Je n’avais pensé à couper mon portable que le film déjà commencé, certains réflexes me manquant encore ; je m’aperçois, à la sortie, que j’ai reçu un SMS de Duncan, revenant (prétendument ?) de Washington ; je ne puis m’empêcher de penser qu’il m’oppose excuses, prétextes ou inventions — je n’ai pourtant jamais pris Duncan en flagrant délit de mythomanie
Le message — assez curieusement — me parvient en deux temps, les énoncés étant inversés :
Mais ca fait bien trop longtemps que l’on ne sait pas vu.

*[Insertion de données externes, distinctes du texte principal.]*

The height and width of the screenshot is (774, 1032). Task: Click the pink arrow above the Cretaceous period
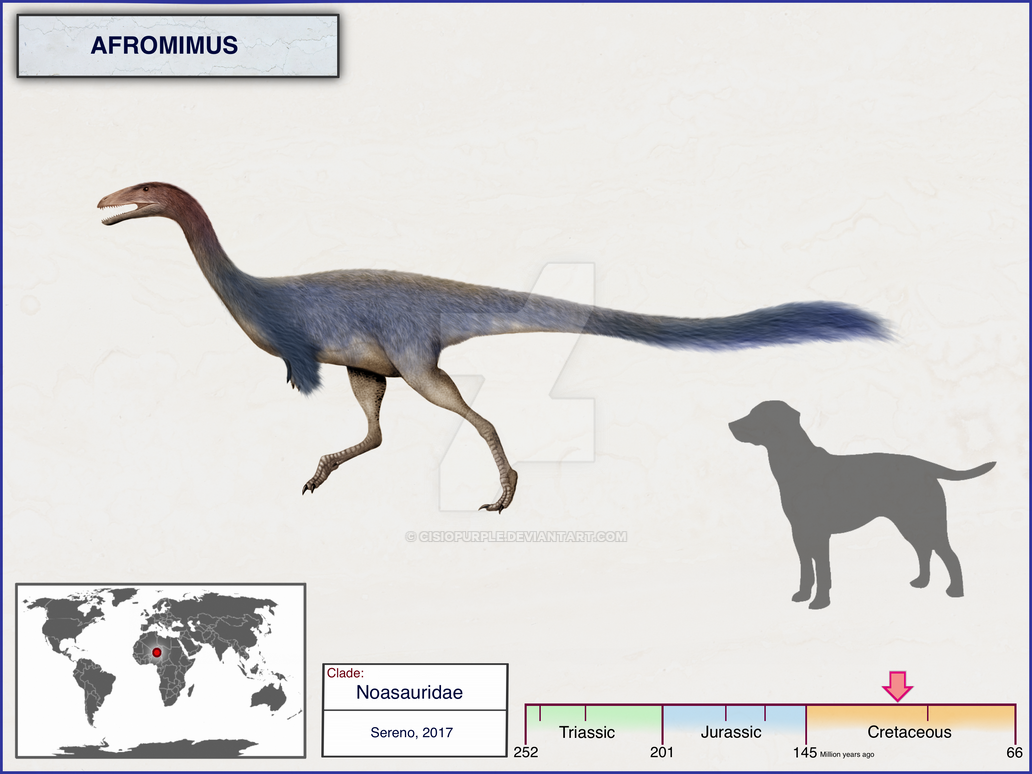[x=897, y=686]
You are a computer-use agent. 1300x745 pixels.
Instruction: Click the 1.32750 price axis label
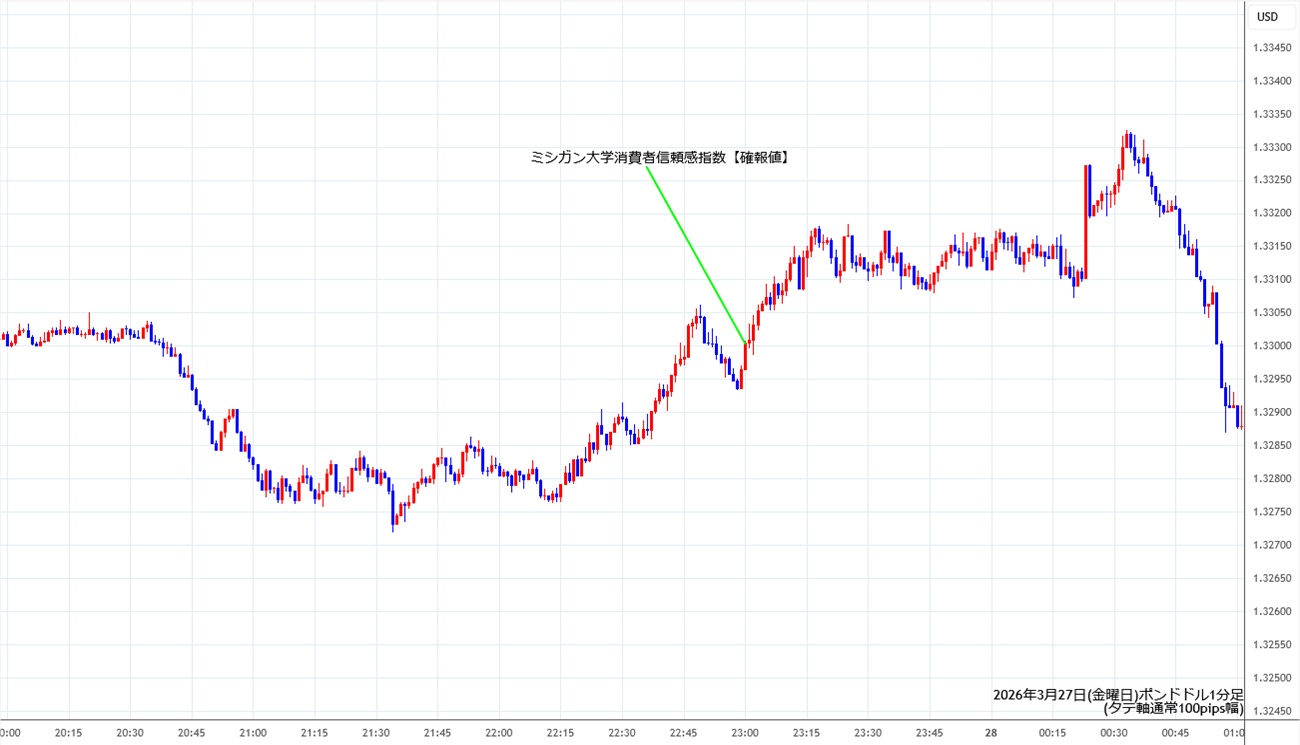tap(1271, 512)
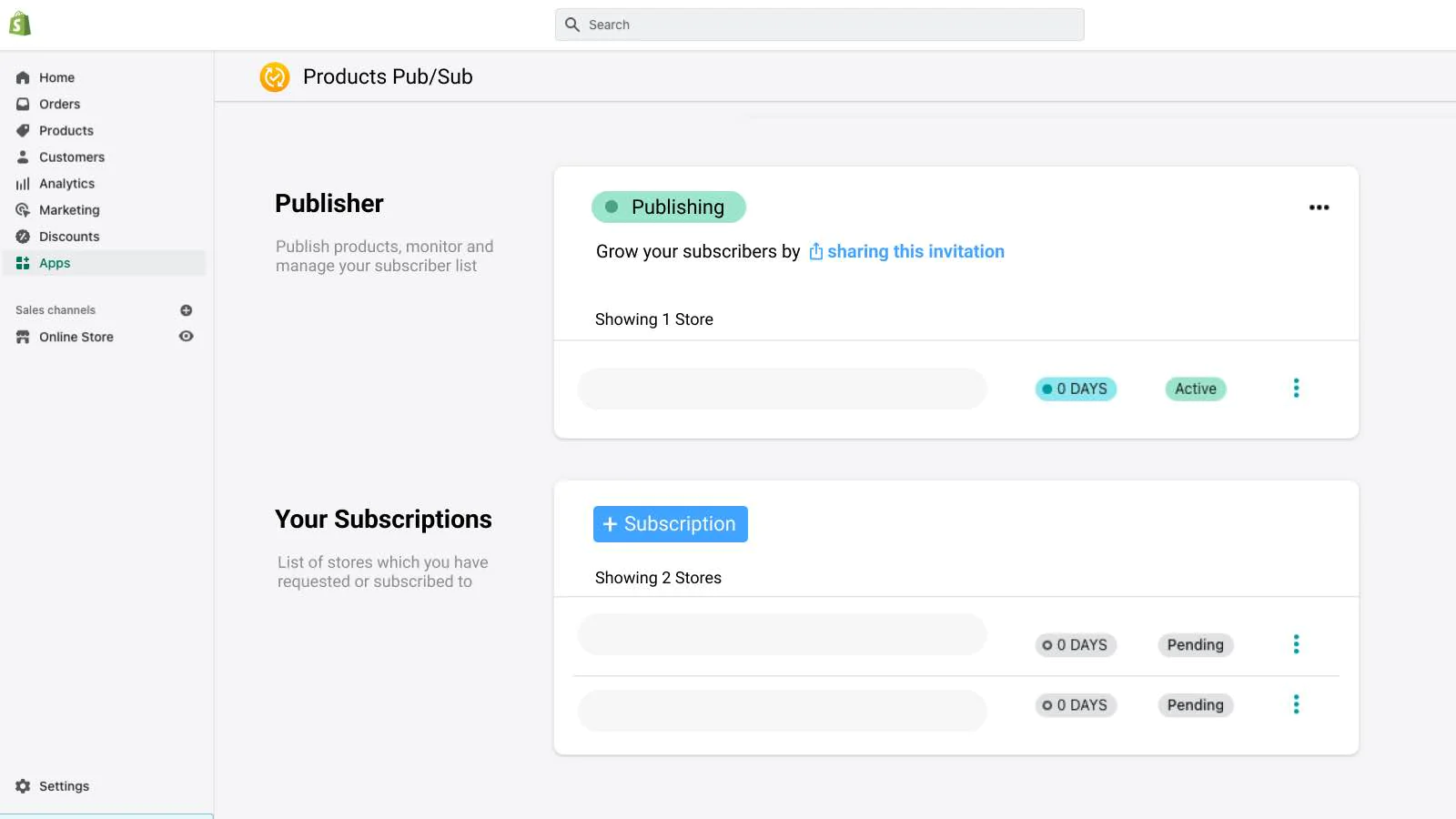Select the Analytics bar chart icon
This screenshot has width=1456, height=819.
(x=23, y=184)
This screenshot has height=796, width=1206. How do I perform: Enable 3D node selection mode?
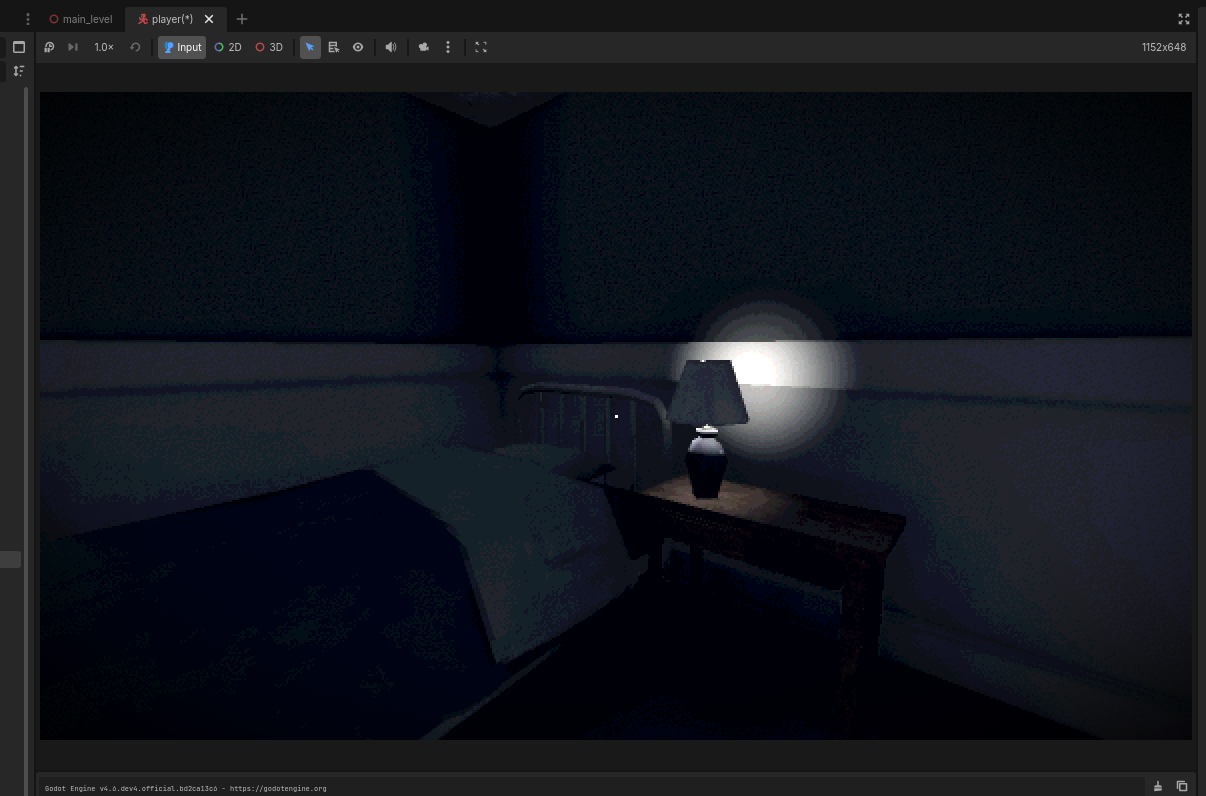(x=269, y=47)
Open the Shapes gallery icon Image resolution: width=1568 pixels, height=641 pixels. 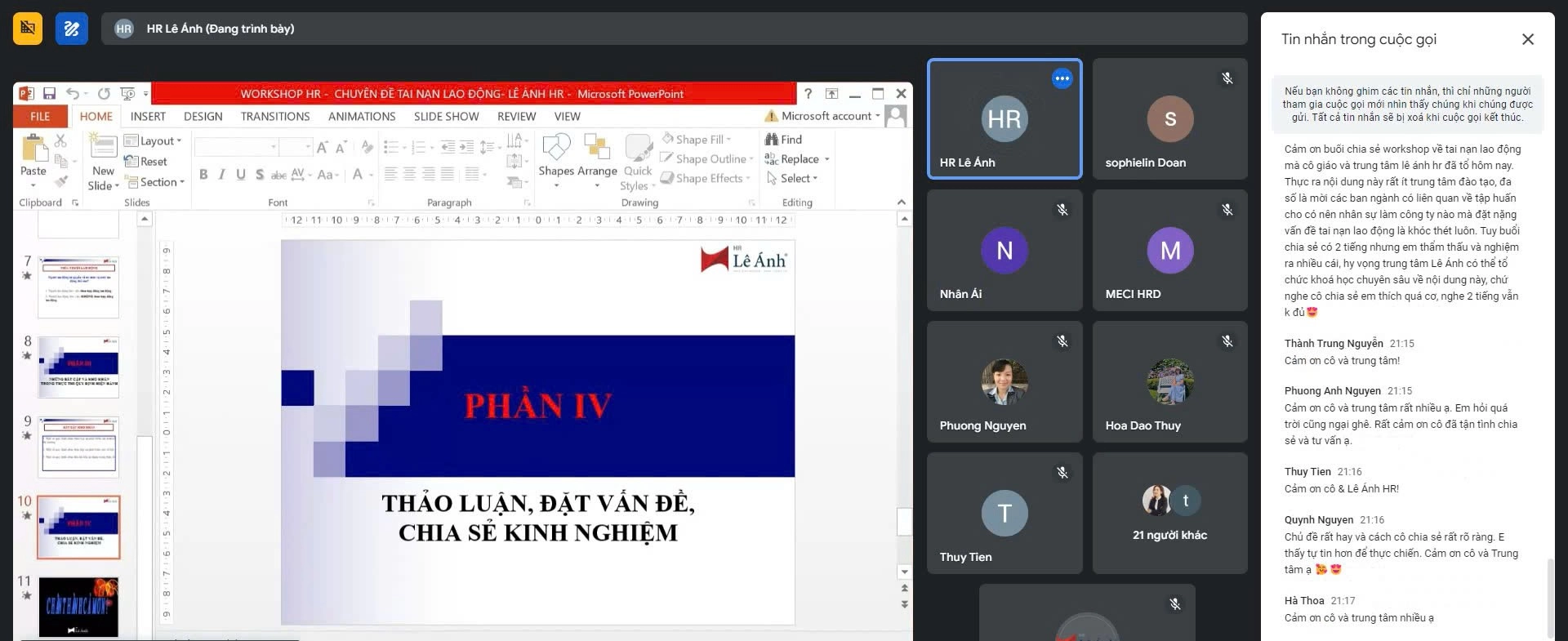point(556,149)
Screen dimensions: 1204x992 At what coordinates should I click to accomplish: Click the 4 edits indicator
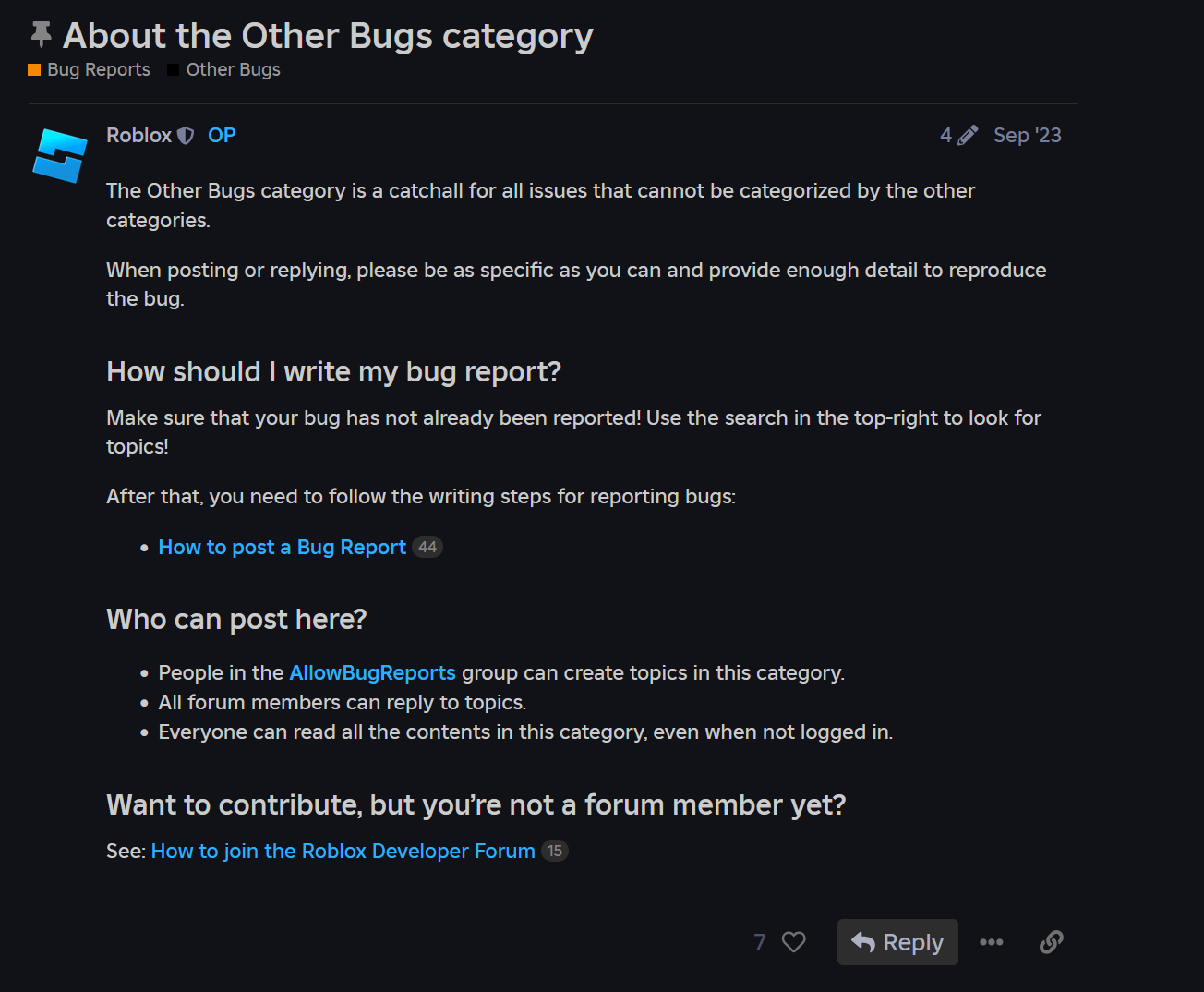click(x=945, y=135)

J’aimerai en effet qu’on fasse ca.
Je serais peut être de passage à **** en mars quelques jours (a confirmer) A quand est prevu ton prochain passage sur Paris ?
Coucou Romain.
Comment tu vas ? Je suis désolé de te repondre seulement mtn.
C’était la course sachant que jeudi je partais pour Washington et que je suis rentré seulement ajd.
Enfin je travail jusqu’à environ 21h 22h ce soir et ensuite j’ai affreusement besoin de repos sachant que demain j’ai un meeting a 8 h qui va sans doute durer quelques heures et que je n’ai quasi pas dormi lors de mon vol retour.